*Problem requirements*.
Extend the passage below on why many economists find Keynes hard to read, starting right after its closing quotation from the memorial essay on Alfred Marshall.

*Extract to read*.
____

On more than one occasion economist friends have told me that while they are 'Keynesian' in their approach to economic questions, they find Keynes himself ‘very difficult’. Indeed, few, if any, have actually read Keynes. There are likely many reasons for this. First, there is Keynes' style. It is the view of Deirdre McCloskey, probably the world's foremost authority on the 'rhetoric of economics' that Keynes' gigantic influence has been largely due to his powers as a writer. I think there is something in this and Keynes’ mastery of language means that we all speak 'Keynesian' from time to time, often without knowing it ('Animal spirits', 'paradox of thrift', 'liquidity preference', etc...). These examples are taken from the General Theory, a text which contains many of the high peaks of Keynesian rhetoric, as well as some of its most notorious obscurities. For a less familiar text which is still dense with examples of Keynes’ beautifully turned sentences, I recommend the Harrod-Keynes correspondence, in particular the letters from the late 1930s on the nature of economic methodology. Consider, for example:
'Economics is a science of thinking in terms of models joined to the art of choosing models which are relevant to the contemporary world'
Or
'[in economics] it is as though the fall of the apple to the ground depended on the apple's motives, on whether it is worth while falling to the ground, and whether the ground wanted the apple to fall, and on mistaken calculations on the part of the apple as to how far it was from the centre of the earth'
The Keynesian style is characterised by a much richer idiom than we are used to today, and for someone who has been trained on a diet of contemporary economics research papers where a more utilitarian style is demanded, it must seem foreign and, in places, incomprehensible.
Another problem is that Keynes was frequently engaged in debates about matters of concrete policy which have since lost most of their significance for modern readers. The feasibility of the post-Versailles reparations schedule, the prospects for the gold standard, the optimal strategy for funding a war economy - these are matters of ancient history to today’s working economist. He may as well read Xenophon. Technological change and successive social revolutions have carried us further from Keynes than simple 'clock-time' would suggest and economics, Keynes repeatedly tells us, is an unusually time-bound science. As he put it in his memorial essay on Alfred Marshall, the modern economists 'must pluck the day, fling pamphlets into the wind, write always sub specie temporis'.

____

*Data excerpt*.
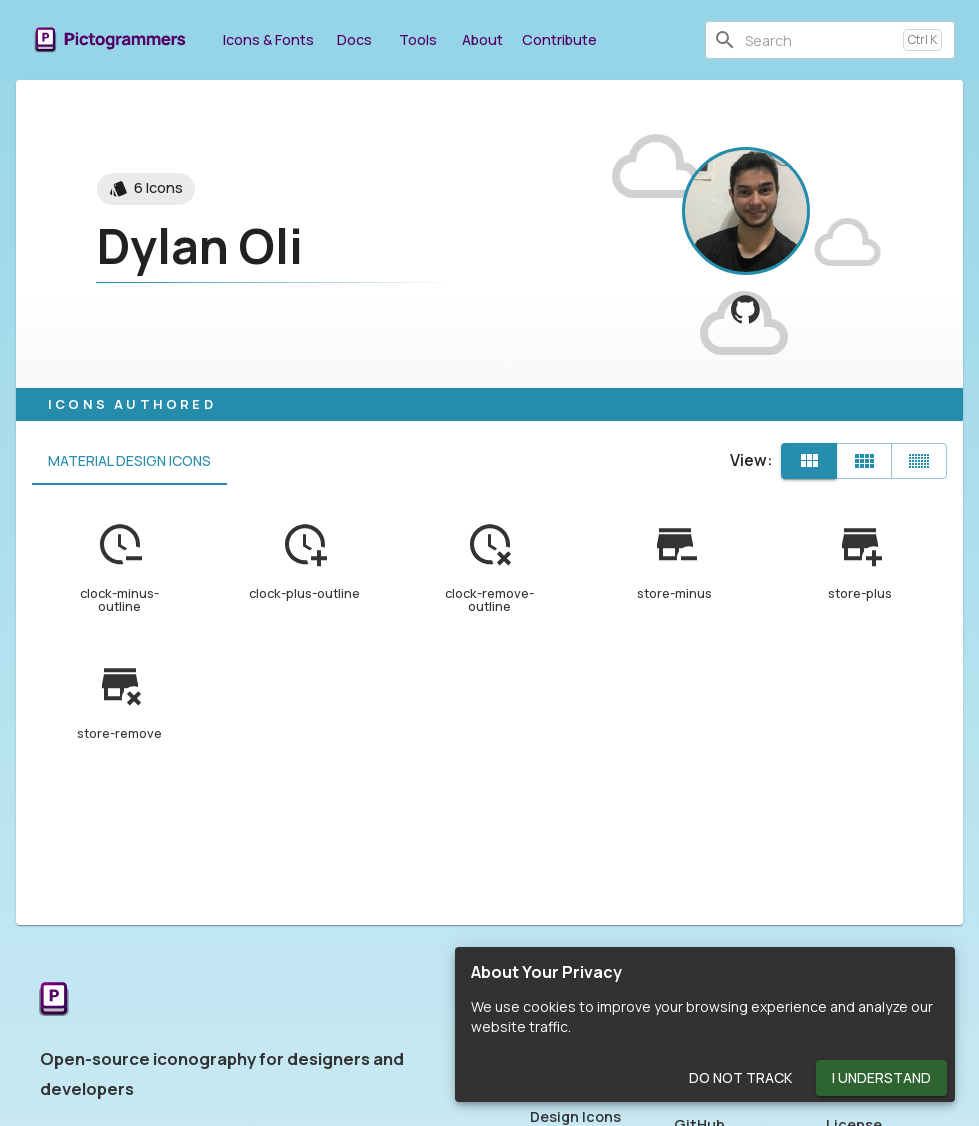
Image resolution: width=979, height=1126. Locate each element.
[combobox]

____

*Answer for this exercise*.
The language problem and the contextual-historical problem are what I would call hermeneutical issues - i.e. those relating to questions of right interpretation - and it is these that have caused most of the controversy among Keynes scholars, who continue to dispute the true meaning of the General Theory almost 90 years after its first publication. As a rather devoted reader of Keynes, I believe there is another, deeper, problem to do with how Keynes thought about economics in its relation to different systems of knowledge and of value.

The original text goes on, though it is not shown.